··· Data for this exercise

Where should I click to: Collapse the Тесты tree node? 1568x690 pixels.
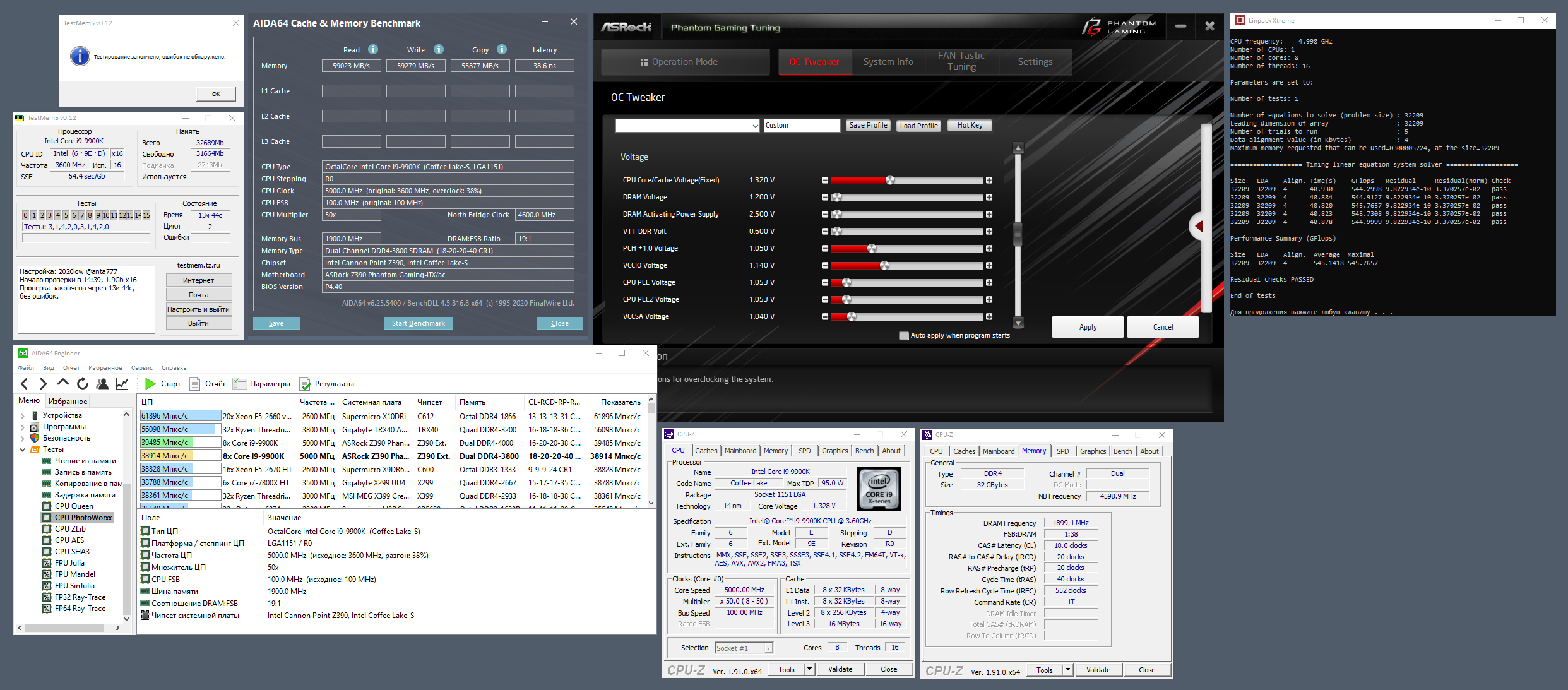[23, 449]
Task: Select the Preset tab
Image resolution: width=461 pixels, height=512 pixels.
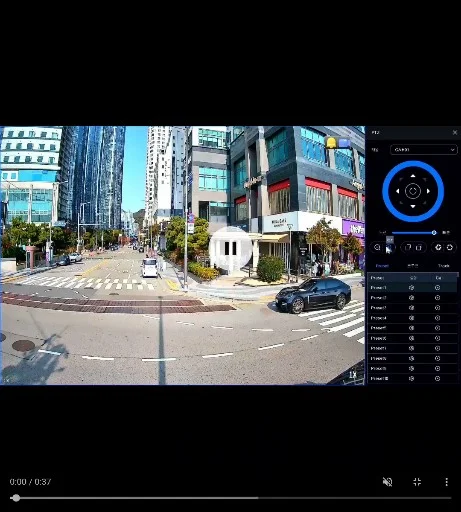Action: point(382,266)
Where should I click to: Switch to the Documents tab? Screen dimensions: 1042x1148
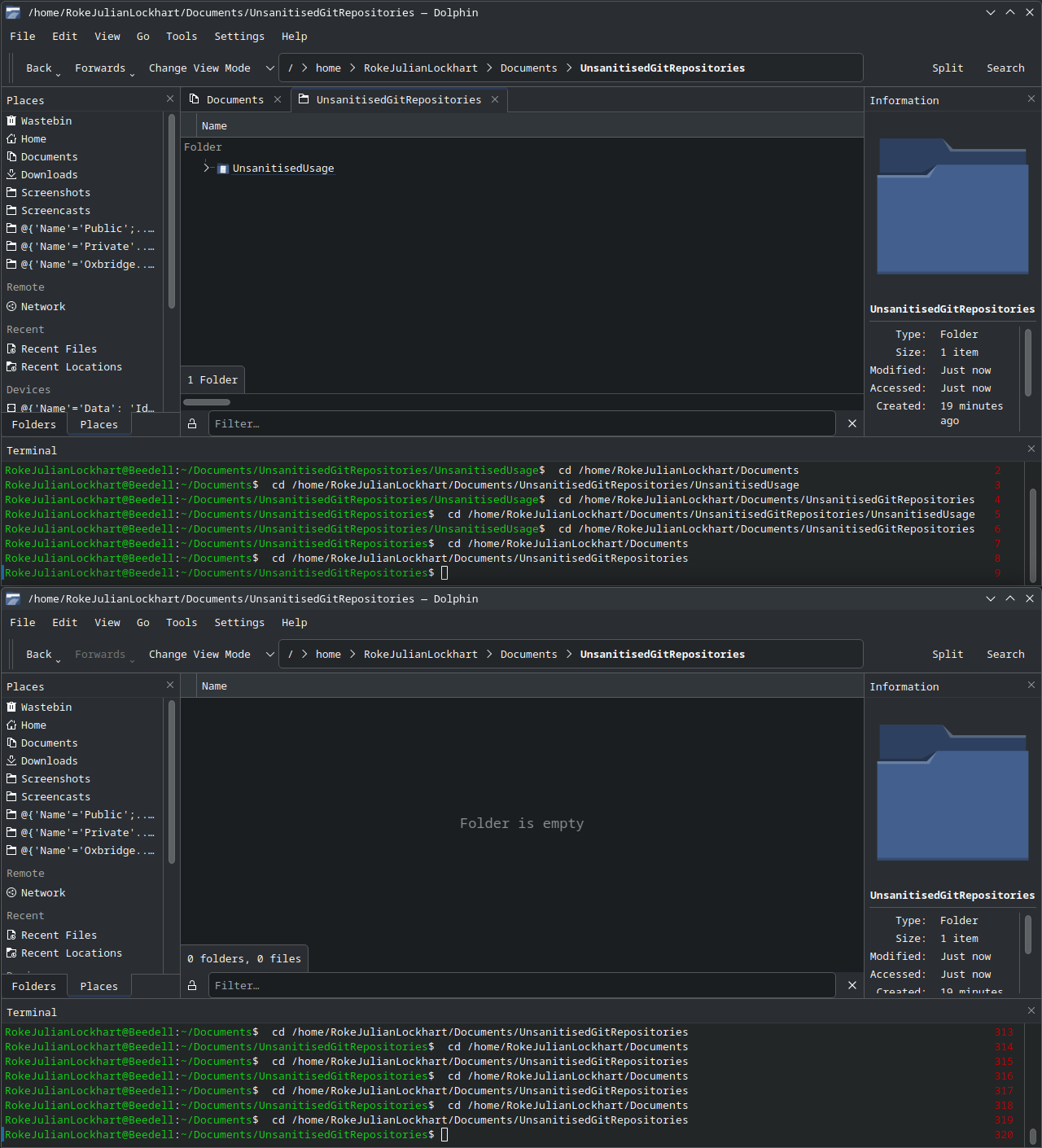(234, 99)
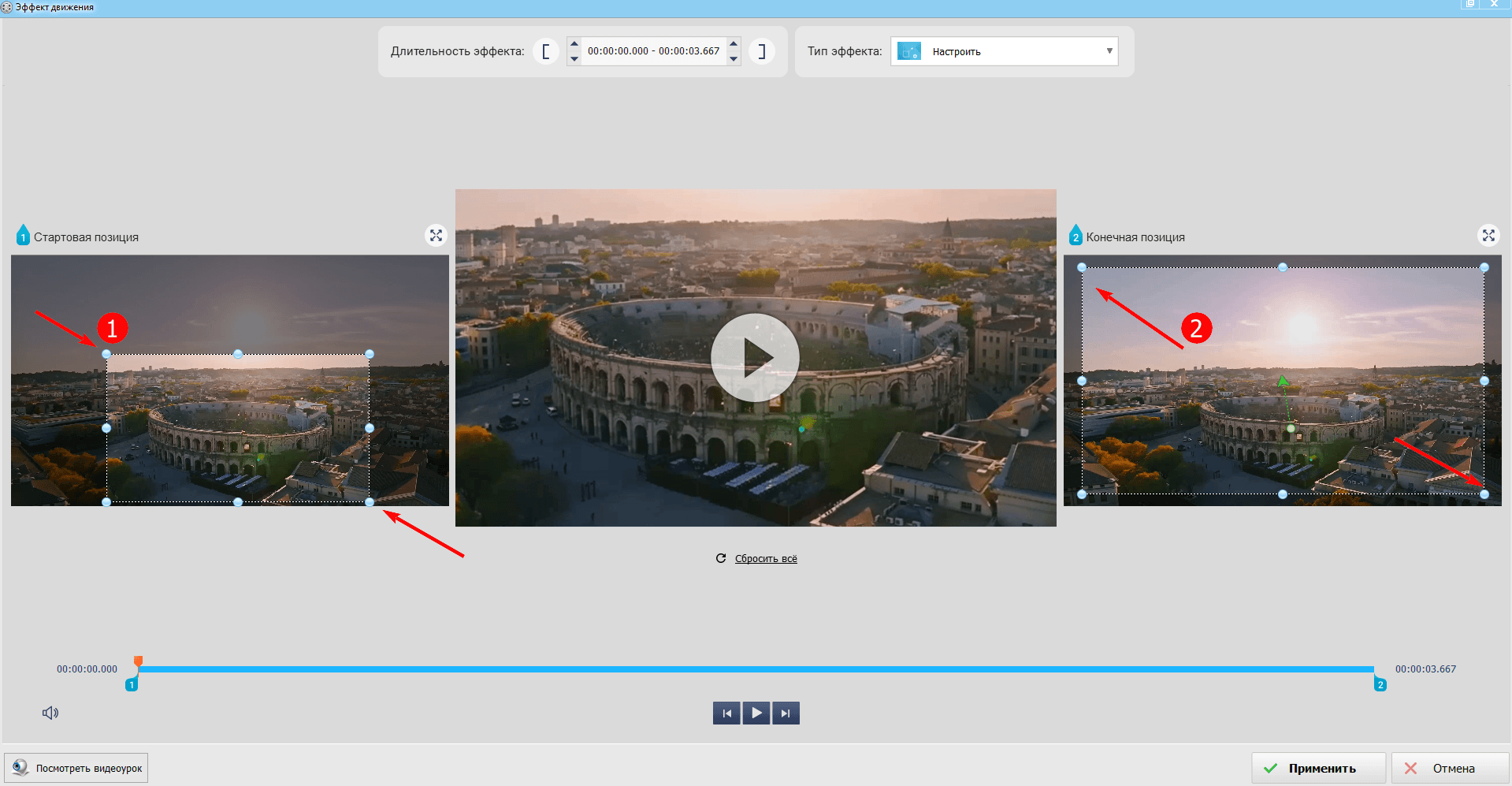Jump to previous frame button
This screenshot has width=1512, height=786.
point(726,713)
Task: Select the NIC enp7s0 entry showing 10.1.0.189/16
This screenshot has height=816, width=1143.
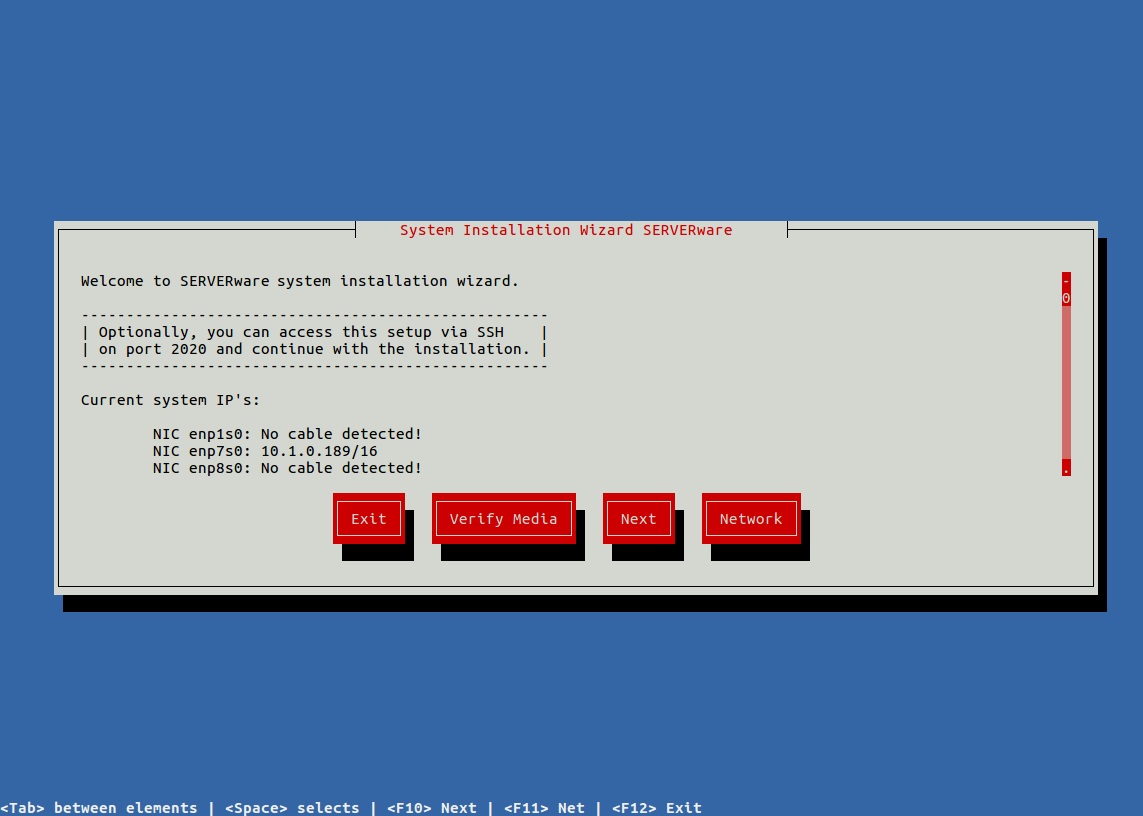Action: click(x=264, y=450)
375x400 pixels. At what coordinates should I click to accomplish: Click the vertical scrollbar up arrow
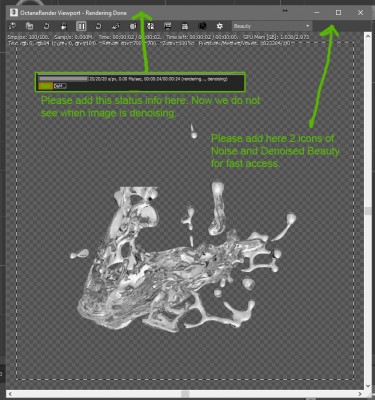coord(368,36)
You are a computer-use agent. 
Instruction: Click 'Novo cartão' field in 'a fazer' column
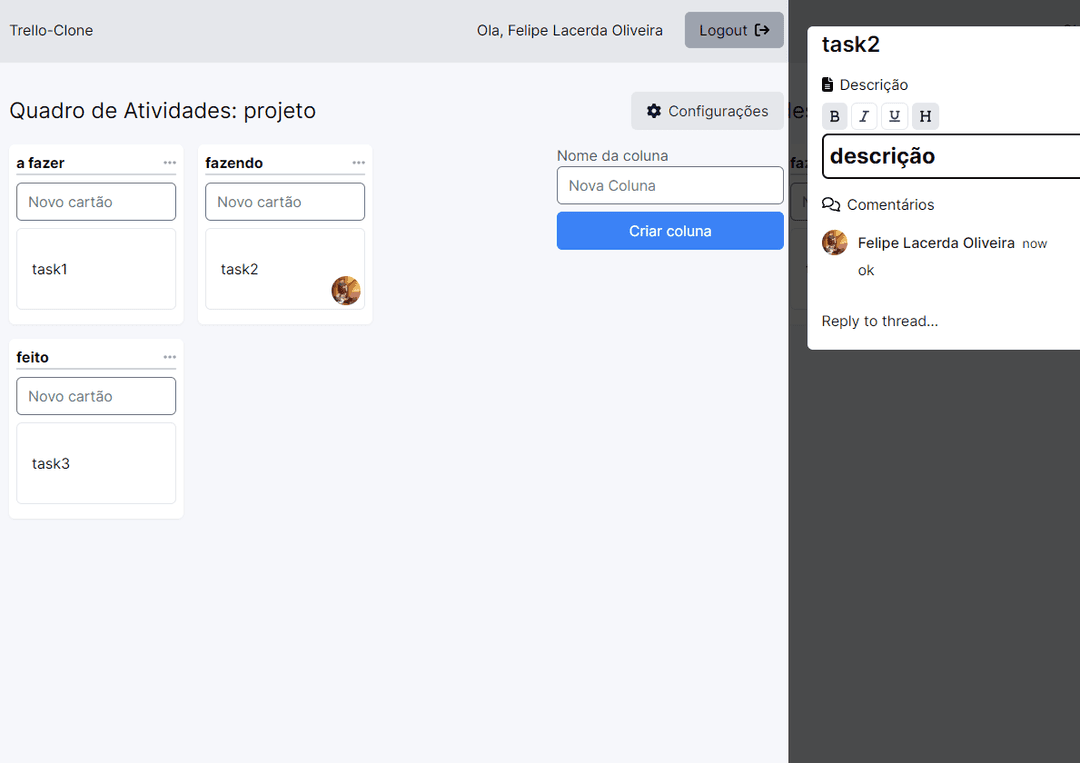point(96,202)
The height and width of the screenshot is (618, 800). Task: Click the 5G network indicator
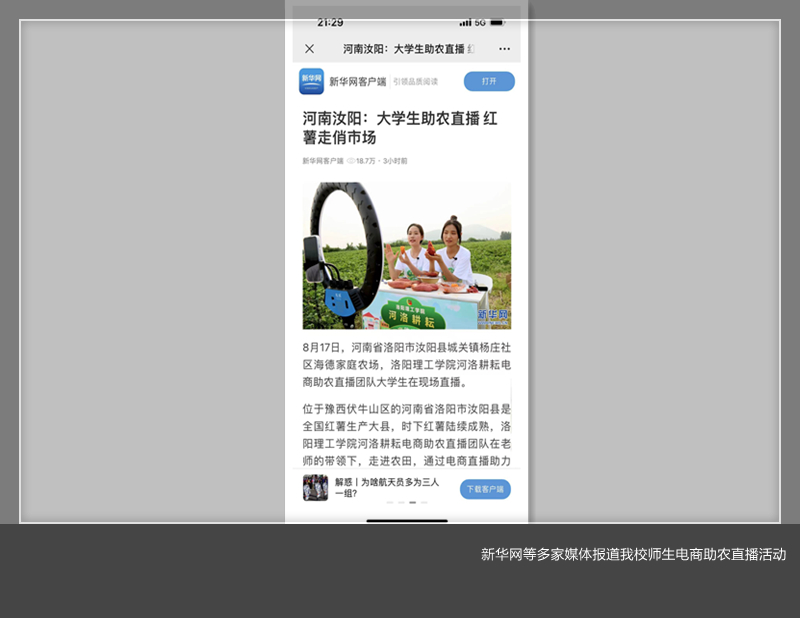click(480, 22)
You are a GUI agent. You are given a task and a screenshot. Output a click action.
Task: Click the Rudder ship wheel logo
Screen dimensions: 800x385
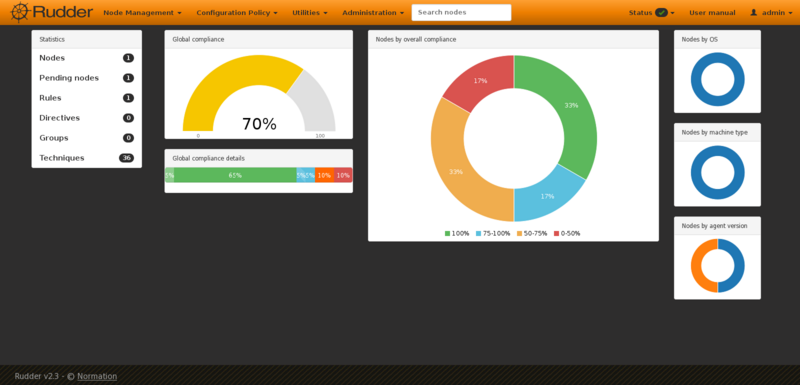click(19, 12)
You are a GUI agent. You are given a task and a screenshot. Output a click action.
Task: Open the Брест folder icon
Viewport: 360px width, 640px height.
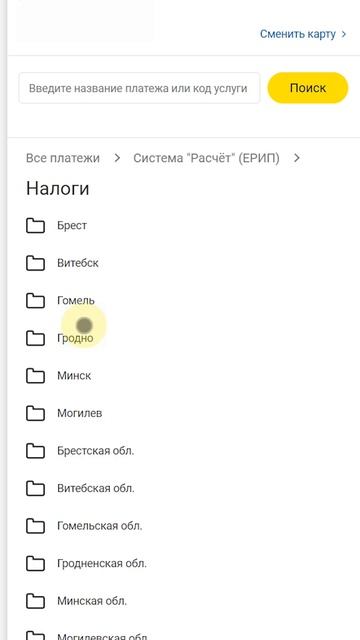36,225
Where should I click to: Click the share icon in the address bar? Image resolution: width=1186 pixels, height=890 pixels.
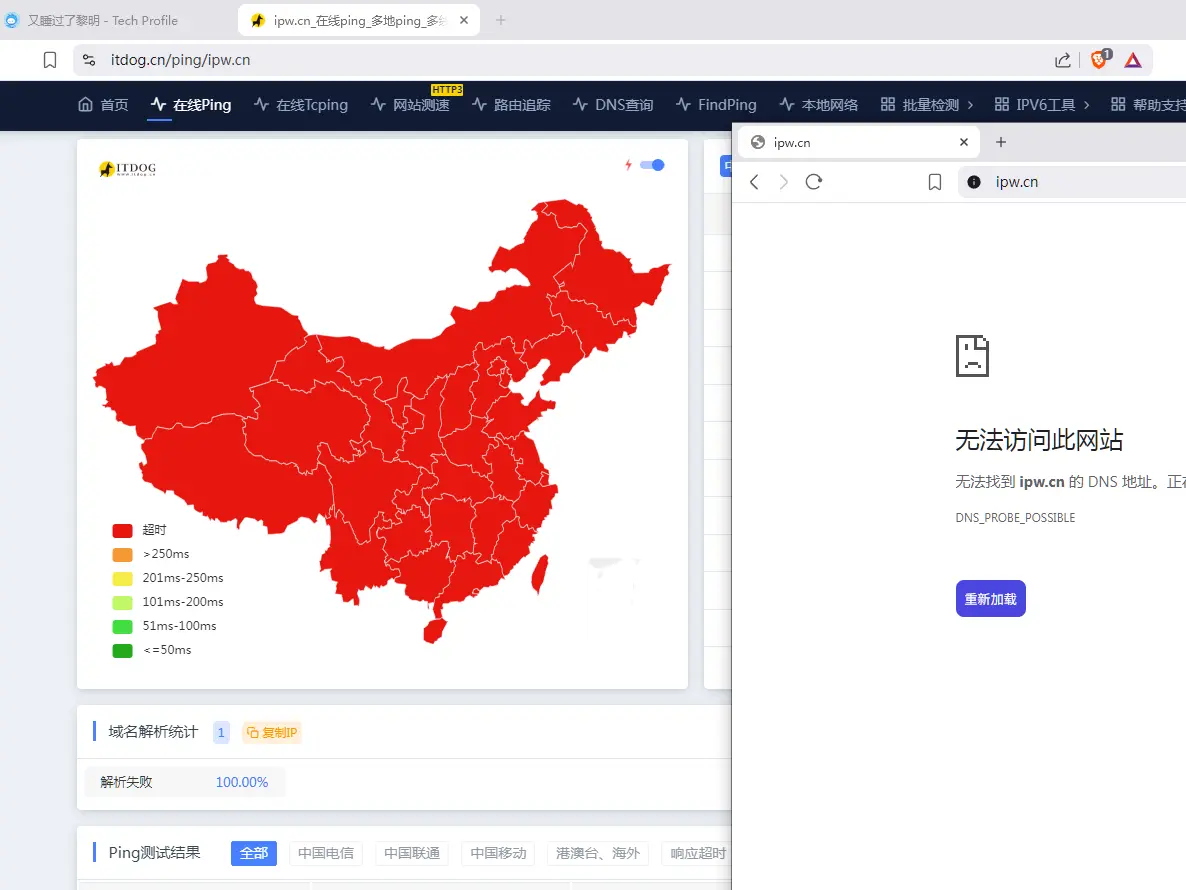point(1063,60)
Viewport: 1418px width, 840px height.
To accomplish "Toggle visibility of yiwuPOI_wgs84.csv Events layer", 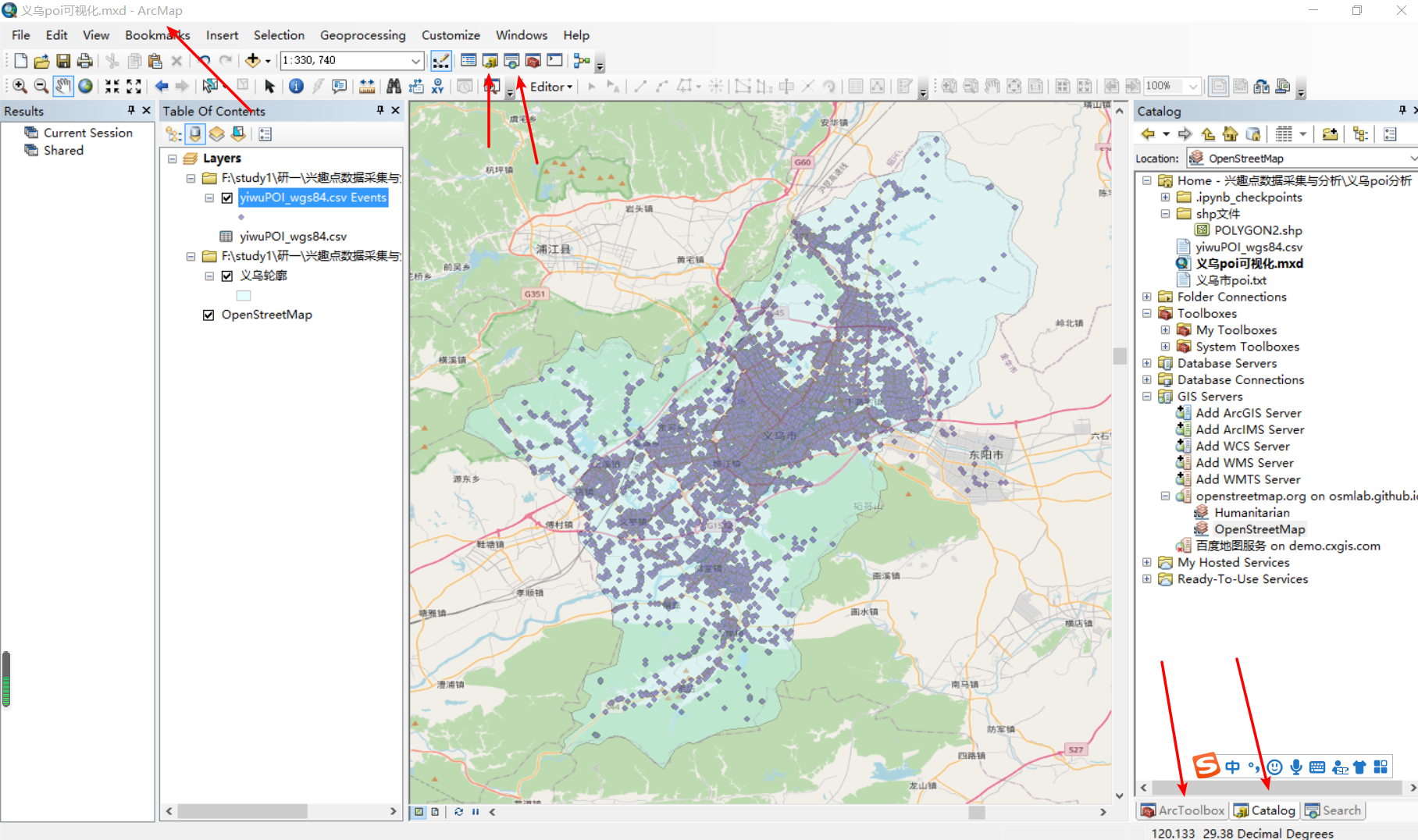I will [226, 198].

······

Task: Copy the records above word for word, starting with the line that contains "Where should I click to: Switch" and going on through the line that contains "coord(368,36)", leaving out the pictures.

Worked solution:
Where should I click to: Switch to the Documents tab? Screen dimensions: 1042x1148
(234, 99)
Jump to previous frame button
This screenshot has width=1512, height=786.
point(726,713)
Task: Select the NIC enp7s0 entry showing 10.1.0.189/16
This screenshot has height=816, width=1143.
Action: click(x=264, y=450)
375x400 pixels. At what coordinates should I click to accomplish: Click the vertical scrollbar up arrow
coord(368,36)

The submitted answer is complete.